A biodegradable suction patch for sustainable transbuccal peptide delivery.

Despite considerable advances in the systemic delivery of peptides, their susceptibility to gastrointestinal degradation and high molecular weight, which restricts permeability across biological barriers, remain obstacles to oral administration. As a result, most peptide therapies rely on injections to achieve therapeutic effects. Recent studies on a bioinspired suction patch demonstrated positive effects in vivo with three peptides - desmopressin, semaglutide, and teriparatide - yet materials used for patch fabrication were non-degradable. In this work, a more sustainable patch alternative is introduced by replacing previously used materials with biodegradable polymers, aiming for degradation of the patch after removal to reduce environmental impact. A scalable mold casting process was employed to thermally crosslink synthesized and functionalized copolyesters, yielding the desired devices.
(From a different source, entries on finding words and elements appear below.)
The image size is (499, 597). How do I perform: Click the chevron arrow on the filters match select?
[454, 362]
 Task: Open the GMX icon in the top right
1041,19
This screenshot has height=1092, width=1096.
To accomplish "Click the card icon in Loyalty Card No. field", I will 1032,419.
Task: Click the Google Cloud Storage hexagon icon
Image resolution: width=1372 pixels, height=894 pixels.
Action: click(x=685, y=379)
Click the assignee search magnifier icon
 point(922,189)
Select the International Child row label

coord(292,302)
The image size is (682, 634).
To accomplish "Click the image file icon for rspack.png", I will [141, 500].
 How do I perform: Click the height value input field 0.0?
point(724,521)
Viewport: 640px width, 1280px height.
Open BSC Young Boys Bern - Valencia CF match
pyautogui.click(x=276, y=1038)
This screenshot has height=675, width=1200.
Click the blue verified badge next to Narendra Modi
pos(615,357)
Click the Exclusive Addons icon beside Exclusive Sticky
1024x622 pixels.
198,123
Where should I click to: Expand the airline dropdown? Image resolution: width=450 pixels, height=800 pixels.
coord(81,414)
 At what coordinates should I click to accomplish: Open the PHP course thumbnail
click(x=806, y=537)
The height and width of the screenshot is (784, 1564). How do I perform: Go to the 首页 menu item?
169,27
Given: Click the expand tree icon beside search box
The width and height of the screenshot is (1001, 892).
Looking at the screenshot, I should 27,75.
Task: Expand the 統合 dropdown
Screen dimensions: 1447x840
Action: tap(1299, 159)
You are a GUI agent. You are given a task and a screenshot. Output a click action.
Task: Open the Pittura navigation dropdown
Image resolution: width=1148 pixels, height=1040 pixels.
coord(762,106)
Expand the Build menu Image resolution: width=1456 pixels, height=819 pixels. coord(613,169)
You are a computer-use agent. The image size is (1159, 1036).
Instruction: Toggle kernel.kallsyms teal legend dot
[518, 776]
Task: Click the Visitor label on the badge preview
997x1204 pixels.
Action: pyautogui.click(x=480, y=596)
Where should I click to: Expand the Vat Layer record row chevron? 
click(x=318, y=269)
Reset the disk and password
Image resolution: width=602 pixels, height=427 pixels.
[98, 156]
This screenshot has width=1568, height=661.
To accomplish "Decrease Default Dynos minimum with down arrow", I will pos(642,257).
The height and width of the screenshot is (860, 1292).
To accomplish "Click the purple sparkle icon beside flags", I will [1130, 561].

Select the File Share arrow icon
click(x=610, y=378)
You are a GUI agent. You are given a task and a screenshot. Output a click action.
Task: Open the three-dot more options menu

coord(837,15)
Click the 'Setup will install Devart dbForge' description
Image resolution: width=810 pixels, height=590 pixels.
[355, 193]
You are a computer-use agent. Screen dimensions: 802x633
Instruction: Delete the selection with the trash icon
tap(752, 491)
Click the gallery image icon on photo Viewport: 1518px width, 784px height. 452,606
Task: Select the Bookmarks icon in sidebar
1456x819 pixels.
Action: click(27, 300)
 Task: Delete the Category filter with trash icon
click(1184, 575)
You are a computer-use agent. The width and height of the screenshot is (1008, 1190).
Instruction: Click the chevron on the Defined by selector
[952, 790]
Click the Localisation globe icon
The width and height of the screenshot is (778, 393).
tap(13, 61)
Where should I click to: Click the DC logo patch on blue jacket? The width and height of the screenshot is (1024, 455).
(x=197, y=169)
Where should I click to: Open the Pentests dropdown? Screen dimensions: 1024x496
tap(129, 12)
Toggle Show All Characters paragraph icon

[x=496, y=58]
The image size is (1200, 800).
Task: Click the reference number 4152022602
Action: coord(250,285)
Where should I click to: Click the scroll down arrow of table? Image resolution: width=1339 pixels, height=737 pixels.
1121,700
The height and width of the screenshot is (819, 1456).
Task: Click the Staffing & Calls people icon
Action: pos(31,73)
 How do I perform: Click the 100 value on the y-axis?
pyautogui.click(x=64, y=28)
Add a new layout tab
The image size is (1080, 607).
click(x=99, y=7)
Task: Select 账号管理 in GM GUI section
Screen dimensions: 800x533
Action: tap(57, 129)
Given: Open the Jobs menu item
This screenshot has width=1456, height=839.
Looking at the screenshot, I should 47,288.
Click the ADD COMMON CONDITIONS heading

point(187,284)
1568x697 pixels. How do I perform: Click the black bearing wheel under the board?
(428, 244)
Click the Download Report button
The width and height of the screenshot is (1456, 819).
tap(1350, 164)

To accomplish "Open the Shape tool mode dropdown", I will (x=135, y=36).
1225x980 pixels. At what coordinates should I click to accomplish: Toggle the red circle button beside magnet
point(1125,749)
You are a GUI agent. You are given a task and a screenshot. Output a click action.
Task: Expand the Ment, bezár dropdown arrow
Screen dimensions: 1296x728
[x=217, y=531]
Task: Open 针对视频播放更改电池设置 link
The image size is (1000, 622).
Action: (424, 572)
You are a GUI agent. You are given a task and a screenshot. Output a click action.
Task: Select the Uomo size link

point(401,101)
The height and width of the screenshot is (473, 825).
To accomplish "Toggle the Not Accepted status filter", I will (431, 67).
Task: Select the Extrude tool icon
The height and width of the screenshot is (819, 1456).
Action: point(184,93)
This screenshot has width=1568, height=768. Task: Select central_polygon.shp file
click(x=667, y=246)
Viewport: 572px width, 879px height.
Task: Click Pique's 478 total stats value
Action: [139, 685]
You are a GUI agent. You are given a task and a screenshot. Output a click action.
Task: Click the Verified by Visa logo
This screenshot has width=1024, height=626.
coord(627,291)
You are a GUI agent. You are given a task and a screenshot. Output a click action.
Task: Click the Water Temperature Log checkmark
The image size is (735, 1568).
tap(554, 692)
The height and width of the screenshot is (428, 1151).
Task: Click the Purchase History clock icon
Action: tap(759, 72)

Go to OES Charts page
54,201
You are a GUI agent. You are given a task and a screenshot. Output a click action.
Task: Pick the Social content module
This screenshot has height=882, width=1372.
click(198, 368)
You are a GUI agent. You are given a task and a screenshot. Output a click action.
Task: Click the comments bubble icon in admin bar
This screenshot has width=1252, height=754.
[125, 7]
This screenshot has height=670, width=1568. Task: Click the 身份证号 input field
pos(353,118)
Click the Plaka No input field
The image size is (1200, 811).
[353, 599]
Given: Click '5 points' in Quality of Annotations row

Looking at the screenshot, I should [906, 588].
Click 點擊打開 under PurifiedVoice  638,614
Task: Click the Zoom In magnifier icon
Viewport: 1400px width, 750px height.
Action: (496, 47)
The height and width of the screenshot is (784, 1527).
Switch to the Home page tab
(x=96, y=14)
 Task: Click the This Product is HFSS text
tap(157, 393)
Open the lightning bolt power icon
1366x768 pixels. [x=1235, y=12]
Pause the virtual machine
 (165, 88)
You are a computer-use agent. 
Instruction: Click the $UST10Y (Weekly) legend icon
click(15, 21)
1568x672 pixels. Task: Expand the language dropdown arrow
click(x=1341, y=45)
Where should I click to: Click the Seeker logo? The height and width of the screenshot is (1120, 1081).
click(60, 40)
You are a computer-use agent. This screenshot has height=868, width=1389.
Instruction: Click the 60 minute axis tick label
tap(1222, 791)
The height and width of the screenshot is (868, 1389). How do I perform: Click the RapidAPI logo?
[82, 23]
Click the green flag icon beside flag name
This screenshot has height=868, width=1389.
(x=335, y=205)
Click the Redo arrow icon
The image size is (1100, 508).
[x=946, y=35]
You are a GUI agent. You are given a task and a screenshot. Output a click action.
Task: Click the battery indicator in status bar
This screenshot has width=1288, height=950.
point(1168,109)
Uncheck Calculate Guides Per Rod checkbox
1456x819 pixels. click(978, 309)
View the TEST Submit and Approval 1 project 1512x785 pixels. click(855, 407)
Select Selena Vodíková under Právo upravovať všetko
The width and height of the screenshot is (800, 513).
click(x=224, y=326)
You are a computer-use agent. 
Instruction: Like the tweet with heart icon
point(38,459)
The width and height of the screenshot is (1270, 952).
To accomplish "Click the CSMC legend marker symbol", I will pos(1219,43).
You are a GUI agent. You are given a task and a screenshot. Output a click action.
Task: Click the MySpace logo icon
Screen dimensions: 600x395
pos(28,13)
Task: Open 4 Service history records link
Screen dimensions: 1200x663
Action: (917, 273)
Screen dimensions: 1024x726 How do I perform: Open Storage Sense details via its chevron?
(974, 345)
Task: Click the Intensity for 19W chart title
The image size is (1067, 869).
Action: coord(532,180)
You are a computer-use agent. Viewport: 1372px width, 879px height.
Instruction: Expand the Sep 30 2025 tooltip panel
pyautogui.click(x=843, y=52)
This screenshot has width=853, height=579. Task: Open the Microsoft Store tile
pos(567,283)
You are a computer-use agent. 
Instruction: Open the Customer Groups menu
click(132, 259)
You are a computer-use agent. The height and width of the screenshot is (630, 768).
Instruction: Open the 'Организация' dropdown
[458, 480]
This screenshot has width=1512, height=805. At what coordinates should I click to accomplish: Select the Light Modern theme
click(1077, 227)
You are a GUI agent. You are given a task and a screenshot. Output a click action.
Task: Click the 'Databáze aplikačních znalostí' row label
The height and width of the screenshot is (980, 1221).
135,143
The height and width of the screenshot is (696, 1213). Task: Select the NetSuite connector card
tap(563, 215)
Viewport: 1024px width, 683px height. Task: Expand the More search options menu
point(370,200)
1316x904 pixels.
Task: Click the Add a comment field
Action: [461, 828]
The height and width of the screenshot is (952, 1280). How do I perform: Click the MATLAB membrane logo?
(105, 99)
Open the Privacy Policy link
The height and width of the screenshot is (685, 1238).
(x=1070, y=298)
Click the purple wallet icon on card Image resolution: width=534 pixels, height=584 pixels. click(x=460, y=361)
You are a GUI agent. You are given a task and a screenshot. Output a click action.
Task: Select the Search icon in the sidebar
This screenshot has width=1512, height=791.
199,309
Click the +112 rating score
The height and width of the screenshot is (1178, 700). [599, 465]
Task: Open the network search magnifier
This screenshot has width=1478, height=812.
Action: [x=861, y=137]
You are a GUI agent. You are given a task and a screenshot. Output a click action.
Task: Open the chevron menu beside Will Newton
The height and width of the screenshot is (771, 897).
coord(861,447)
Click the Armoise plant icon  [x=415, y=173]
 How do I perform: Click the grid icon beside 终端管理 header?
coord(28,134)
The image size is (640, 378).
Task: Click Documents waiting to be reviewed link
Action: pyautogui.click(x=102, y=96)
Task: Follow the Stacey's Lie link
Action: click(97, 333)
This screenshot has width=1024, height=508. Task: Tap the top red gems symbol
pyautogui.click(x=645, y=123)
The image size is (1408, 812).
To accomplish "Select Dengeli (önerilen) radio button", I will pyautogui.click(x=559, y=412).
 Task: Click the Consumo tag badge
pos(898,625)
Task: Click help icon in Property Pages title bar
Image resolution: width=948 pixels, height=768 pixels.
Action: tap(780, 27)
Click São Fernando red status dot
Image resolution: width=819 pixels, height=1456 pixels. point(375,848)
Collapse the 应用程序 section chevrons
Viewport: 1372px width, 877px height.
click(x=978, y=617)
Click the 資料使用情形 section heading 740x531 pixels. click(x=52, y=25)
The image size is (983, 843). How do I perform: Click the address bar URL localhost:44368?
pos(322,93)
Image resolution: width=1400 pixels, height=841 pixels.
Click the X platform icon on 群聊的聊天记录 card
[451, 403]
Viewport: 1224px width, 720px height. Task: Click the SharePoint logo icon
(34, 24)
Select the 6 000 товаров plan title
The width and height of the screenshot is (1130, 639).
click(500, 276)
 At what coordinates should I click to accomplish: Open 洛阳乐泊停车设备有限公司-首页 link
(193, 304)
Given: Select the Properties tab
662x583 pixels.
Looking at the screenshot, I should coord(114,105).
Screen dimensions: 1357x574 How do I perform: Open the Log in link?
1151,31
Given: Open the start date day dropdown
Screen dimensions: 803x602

Mechanical testing across various materials and shapes identified the best-performing polymer, while its degradation was confirmed in both aqueous medium and simulated waste. An ex vivo model using porcine buccal tissue validated the functionality of biodegradable patches, showing enhanced permeation of a poorly permeable dye when combined with a chemical permeation enhancer. In beagle dogs, the bioavailability of semaglutide (4.11 kDa) was substantially improved compared to the commercially available tablet, with an application time of only 10 min. Additionally, the patch achieved a relative bioavailability of 26% for bremelanotide (1.03 kDa) compared to subcutaneous administration. This work underscores the potential of replacing silicone devices with biodegradable alternatives, providing a more sustainable approach for peptide delivery via the buccal suction patch.